DESCRIPTION OF THE TASK:
Pull out every line of the material below that contains the word "home".

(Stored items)
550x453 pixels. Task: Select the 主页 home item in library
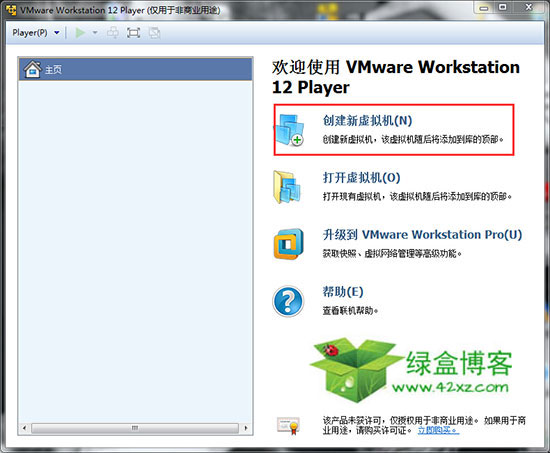(x=135, y=69)
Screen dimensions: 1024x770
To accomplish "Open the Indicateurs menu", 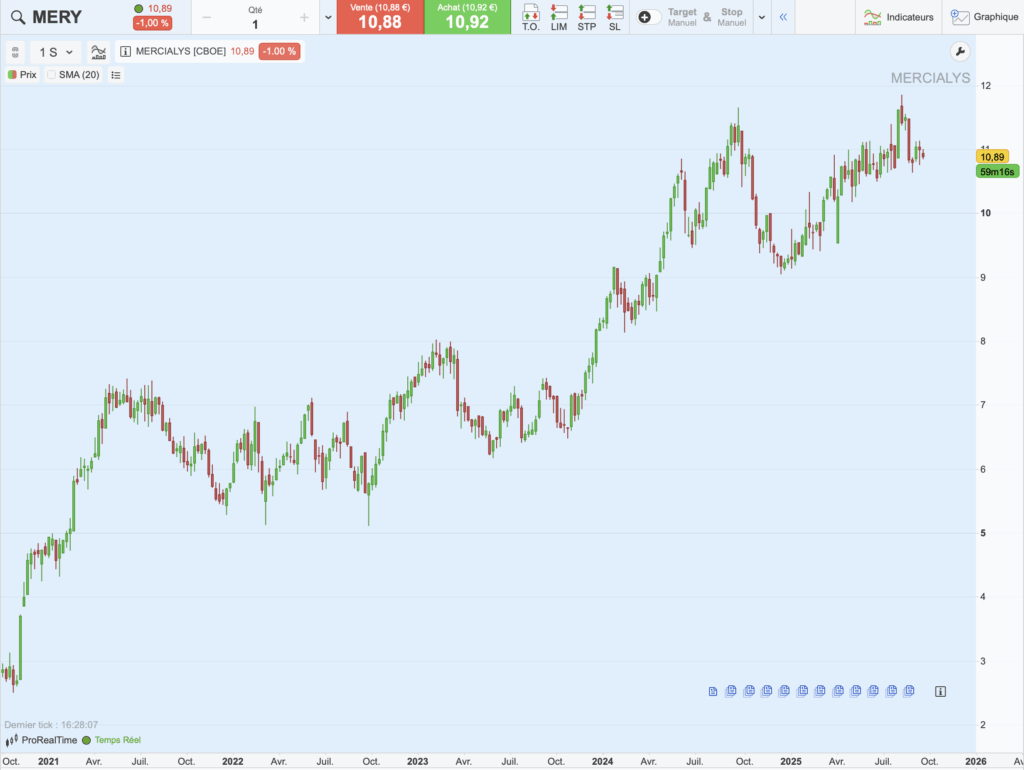I will coord(897,17).
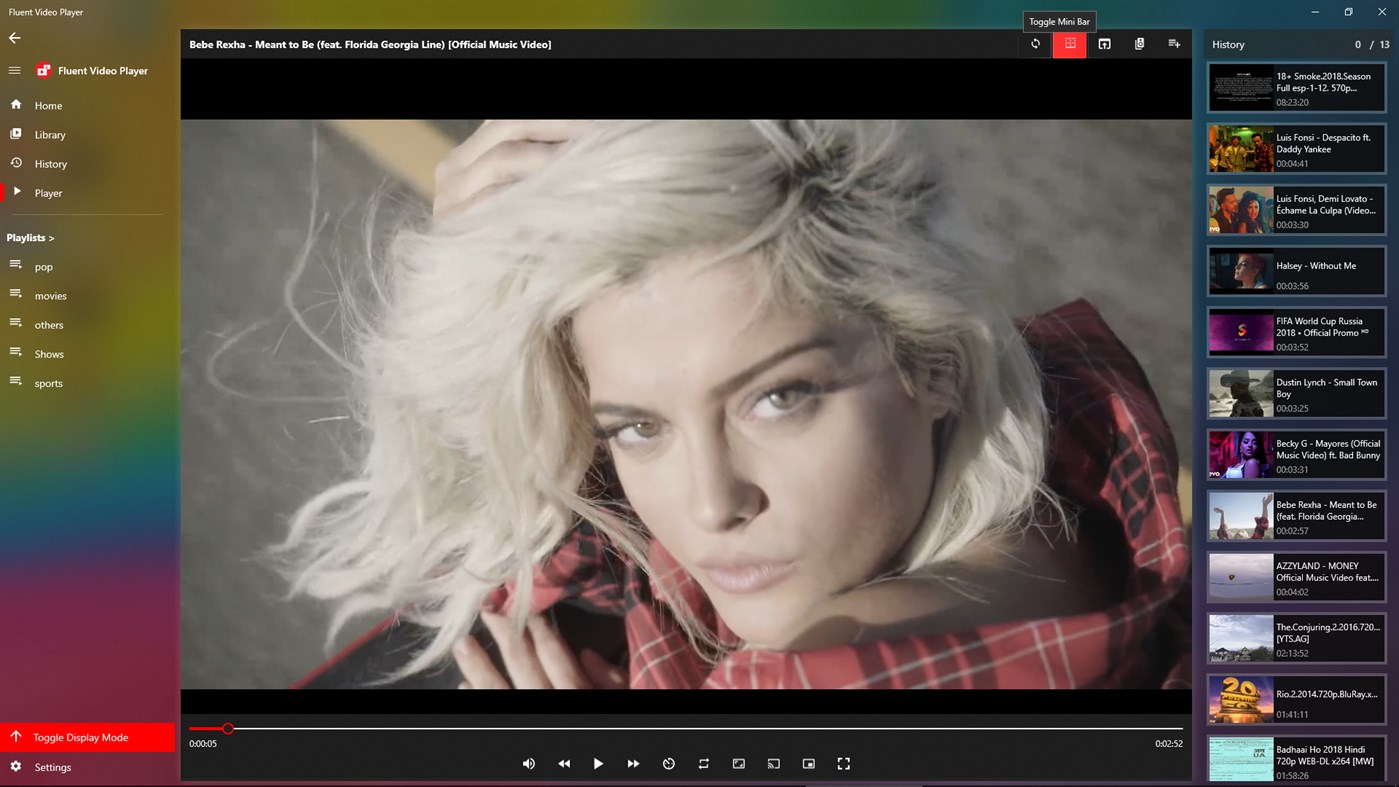Enter picture-in-picture mode

point(808,763)
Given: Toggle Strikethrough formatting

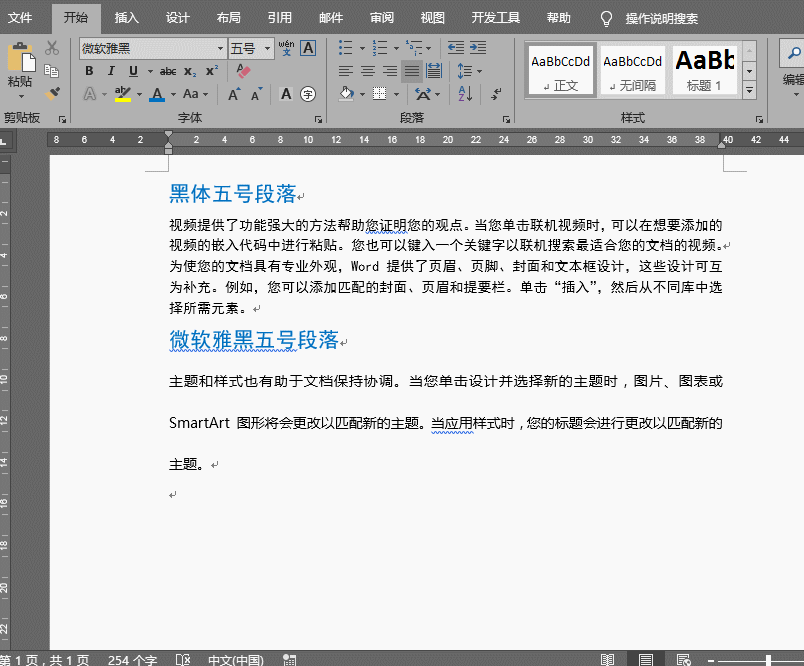Looking at the screenshot, I should (x=168, y=71).
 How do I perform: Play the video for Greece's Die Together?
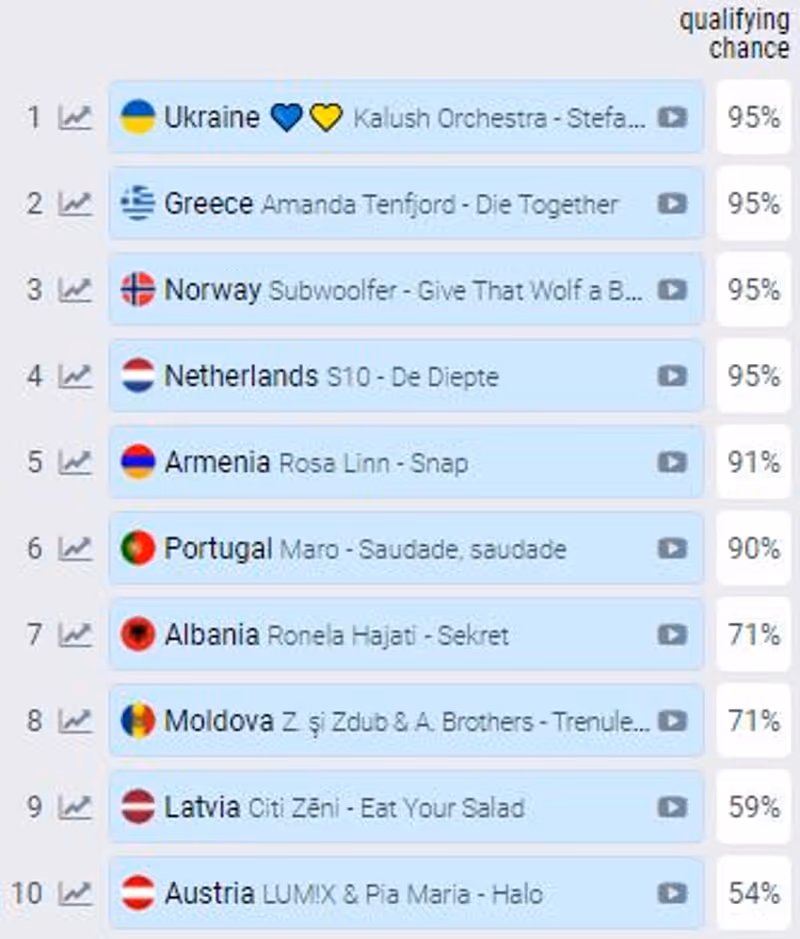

WRITTEN ANSWER:
550x453 pixels. Task: Select the 主页 home item in library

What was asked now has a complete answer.